Disney+ dropped the first three episodes of Ironheart, yet within hours, the Marvel series—led by Dominique Thorne’s Riri Williams—faced a flood of one-star ratings on IMDb. Comments show copy-and-paste reviews that repeat buzzwords like “Mary Sue” and “woke trash,” a pattern of coordinated review bombing. Yet critics gave the show a 70 percent score on Rotten Tomatoes, and early fan threads highlight its mix of STEM drama and grounded grief. The divide is stark and familiar.
Related | Black Girl Magic Wins Again As Ironheart Outperforms MCU Favorites On Nielsen Chart
Misogynoir Drives The Ironheart Review Bombing
Ironheart’s IMDb score has dropped to 4.5 out of 10 from over 3,000 users, and the voting pattern is telling. A striking 43% of users gave it a one-star rating, while 27% jumped to a perfect ten—textbook signs of review bombing. According to a 2023 Journal of Cultural Economics paper, nearly 70% of targeted shows receive surges in low ratings within 48 hours of release. Ironheart fits that timeline exactly. Some users even admit they haven’t watched the show—because this isn’t about quality. It’s about who gets to lead in the MCU, and for some, the answer is still not a young Black woman.
The Disney+ ‘IRONHEART’ series is being review-bombed on IMDb. pic.twitter.com/nJKHGSxunK
— Cosmic Marvel (@cosmic_marvel) June 25, 2025
Riri Williams is a brilliant Black teen from Chicago who builds her own Iron Man-level armor.

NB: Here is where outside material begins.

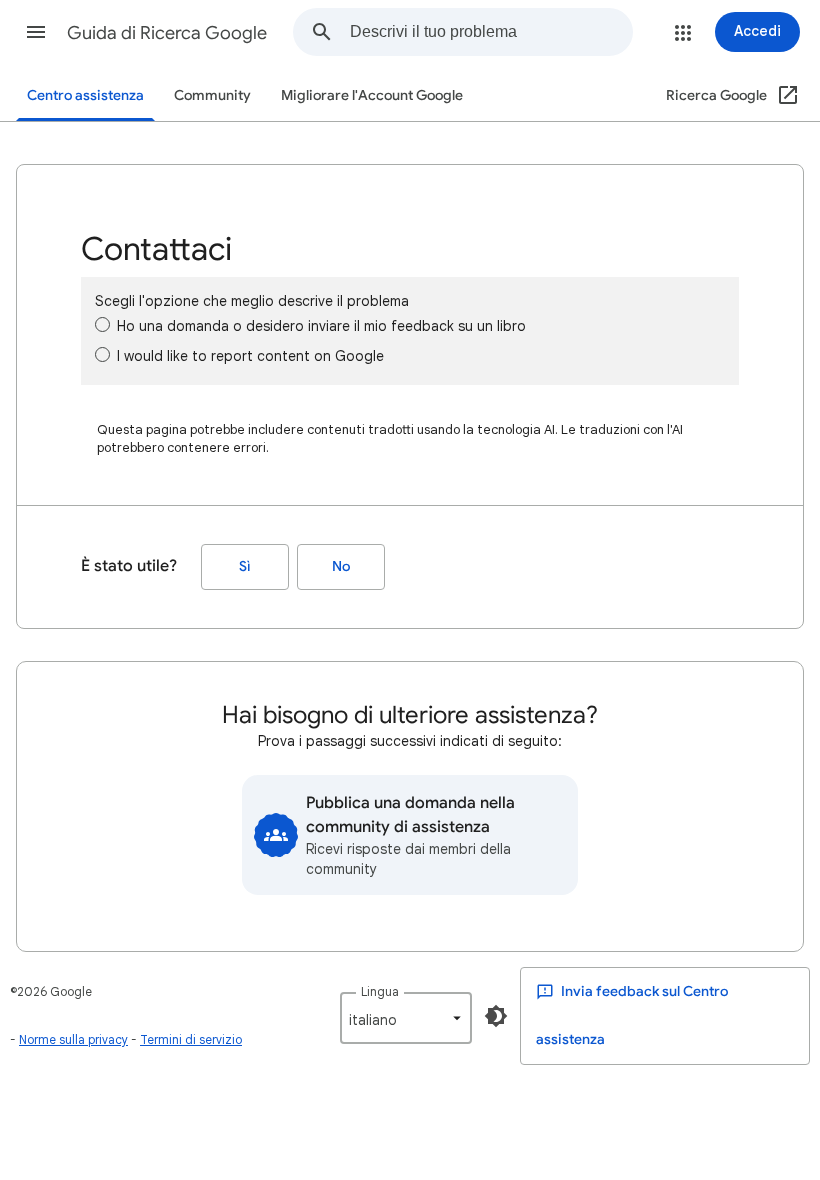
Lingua (380, 991)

That premise alone seems to enrage corners of fandom still fuming over The Marvels and The Acolyte. What do all these projects have in common? Women of color in lead roles—often queer, always targeted. The pattern isn’t subtle. It’s misogynoir, plain and simple.
Related | Ironheart Trailer Reveals Deep Bias in MCU Fandom
Representation Must Meet Resilience
Review bombing will not vanish soon. Platforms have tools to curb that impact, but rarely move fast. Until then, visibility becomes defense. Ironheart offers a fresh hero, grounded stakes, and a chance to widen Marvel’s scope. Those who value that shift need to show up. Streams tell studios what matters far louder than anonymous one-stars.
Brilliant innovators often face gatekeepers. Riri is no exception, on screen or off. Viewers who decide for themselves will find a series mixing sharp engineering puzzles with raw emotion. Every legitimate rating helps drown out the static. Ironheart might have launched into a storm, yet storms fade. Strong work stays.